His Platoon Sergeant, Sergeant Matthew Betts, said:
"Simon was a diligent and smart Guardsman who I had the pleasure of having in my platoon for over a year and a half. I worked with the young man on ceremonial duties in London, trained for operations and served with him in Afghanistan, where he was someone you could depend upon. It was a testament to his self discipline and professionalism that Simon lost his life in action.
"This is a great tribute to him, defending his friends from harm. Simon will be sorely missed in the Platoon. His easy going smile, character and sense of humour, even in extreme adversity, made him a very special person. His loss will be felt everyday by his friends and our thoughts are with his family, who although grieving, should take solace in the fact that Simon at a crucial point did not shrink from his duty, but faced the enemy with outstanding courage whilst under fire."
Guardsman Thomas Eyre, a good friend who served with Guardsman Davison in Afghanistan, said:
"It is pretty hard to imagine what the friends and family are feeling when they read this. In the past five or six months, working closely with him, I got to know 'Davo' really well. He enjoyed his job and tried his hardest at everything, but that is not how I remember him. I remember him as an outgoing mate who thought he was a ladies man.

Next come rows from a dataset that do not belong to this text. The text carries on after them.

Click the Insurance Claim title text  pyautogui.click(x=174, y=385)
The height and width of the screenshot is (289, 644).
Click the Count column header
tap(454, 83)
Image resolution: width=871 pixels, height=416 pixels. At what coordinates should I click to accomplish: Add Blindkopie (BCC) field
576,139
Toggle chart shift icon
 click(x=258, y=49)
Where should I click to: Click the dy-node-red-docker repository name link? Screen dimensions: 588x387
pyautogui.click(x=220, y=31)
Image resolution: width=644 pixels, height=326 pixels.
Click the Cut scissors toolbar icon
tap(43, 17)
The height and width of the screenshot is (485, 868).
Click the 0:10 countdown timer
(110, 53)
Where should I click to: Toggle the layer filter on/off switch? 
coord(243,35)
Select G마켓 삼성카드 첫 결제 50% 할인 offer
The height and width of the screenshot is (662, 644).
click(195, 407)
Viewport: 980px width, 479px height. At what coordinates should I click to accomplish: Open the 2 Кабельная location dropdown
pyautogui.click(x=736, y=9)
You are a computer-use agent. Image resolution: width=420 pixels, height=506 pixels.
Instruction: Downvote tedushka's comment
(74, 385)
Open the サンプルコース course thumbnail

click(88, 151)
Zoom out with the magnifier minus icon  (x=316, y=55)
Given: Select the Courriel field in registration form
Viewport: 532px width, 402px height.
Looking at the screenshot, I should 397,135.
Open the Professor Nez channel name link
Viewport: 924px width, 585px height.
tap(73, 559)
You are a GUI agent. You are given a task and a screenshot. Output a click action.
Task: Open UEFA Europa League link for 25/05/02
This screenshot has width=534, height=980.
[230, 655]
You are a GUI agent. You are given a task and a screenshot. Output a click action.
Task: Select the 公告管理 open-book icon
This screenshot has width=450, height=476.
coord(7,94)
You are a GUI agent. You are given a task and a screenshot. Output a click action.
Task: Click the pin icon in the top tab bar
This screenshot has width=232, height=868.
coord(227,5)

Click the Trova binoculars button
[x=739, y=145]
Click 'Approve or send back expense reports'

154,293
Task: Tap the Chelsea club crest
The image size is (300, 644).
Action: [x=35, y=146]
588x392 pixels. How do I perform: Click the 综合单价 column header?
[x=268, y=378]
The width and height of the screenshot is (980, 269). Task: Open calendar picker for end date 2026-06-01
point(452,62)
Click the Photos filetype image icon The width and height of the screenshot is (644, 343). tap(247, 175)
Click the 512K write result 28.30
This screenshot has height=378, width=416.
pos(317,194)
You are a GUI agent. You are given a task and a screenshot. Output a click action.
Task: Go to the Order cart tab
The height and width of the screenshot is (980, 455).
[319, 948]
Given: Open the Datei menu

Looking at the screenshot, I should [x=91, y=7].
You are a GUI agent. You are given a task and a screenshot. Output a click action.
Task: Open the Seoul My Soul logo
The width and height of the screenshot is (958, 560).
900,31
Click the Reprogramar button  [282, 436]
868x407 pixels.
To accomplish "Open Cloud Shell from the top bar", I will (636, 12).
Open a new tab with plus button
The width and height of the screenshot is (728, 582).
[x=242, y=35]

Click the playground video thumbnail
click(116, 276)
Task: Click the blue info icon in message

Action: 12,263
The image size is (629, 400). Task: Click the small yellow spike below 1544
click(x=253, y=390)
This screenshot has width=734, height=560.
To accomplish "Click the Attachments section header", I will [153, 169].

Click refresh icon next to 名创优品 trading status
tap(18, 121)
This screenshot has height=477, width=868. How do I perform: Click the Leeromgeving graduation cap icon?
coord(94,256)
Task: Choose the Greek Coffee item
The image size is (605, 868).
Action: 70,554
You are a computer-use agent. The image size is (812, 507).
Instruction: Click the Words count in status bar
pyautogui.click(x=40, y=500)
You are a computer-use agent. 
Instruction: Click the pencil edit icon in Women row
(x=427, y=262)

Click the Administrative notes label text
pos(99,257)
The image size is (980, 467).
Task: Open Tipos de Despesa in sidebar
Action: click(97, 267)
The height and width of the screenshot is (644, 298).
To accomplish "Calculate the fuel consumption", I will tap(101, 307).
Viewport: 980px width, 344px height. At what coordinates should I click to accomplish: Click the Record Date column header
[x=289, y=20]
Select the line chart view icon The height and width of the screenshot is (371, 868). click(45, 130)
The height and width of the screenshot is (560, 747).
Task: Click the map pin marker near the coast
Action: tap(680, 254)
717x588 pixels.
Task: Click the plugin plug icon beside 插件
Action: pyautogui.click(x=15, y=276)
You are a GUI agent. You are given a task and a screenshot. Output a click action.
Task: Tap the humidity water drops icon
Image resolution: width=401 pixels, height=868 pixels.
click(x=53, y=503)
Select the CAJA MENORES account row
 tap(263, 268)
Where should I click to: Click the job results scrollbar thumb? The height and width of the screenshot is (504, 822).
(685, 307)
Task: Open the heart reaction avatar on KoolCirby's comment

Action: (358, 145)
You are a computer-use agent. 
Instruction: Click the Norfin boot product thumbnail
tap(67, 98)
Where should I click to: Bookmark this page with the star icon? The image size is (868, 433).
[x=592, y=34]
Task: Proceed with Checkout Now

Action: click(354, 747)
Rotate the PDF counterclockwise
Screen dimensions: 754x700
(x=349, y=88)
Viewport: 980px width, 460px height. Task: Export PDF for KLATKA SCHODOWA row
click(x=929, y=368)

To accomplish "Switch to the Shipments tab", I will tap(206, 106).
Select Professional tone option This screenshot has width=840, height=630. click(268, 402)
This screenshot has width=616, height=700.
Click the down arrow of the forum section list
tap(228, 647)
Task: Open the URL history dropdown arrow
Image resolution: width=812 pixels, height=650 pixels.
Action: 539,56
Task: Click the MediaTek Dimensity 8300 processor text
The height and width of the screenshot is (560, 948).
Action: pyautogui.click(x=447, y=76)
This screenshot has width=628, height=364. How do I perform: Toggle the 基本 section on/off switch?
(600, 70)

"He always stuck up for his mates and looked after them. While out here he referred to his beard as a golden main, like a lion and comments like this would keep morale up. He went down defending his section, which was how he lived, sticking up for his mates. I and all his friends will miss and think of him always. It brings back an old saying that there is ‘no greater love as a man, than to lay down his life for his friends’."
Guardsman Jason Lee, who trained with Guardsman Davison, said:
"To the friends and family of Simon I know that no words I say will console your recent loss, but I hope these will in some way. Simon was a good friend of mine in training, in Nijmegen Company in London and when we both joined the Battalion. He was a professional soldier who took pride in what he did. No matter where he was, he liked to enjoy himself and let his hair down. I will miss his personality and how he always raised morale for the lads when times were good or bad. From me and all the boys in One Platoon, he will be dearly missed."
Guardsman Alan Davies, a close friend, said:
"Simon was one of my very good mates. He was a gentleman in every way and could always be relied upon to make people laugh. I would like to tell his parents that we are all very sorry for the loss of your son, who was a great mate and great member of the Platoon. We will miss him everyday."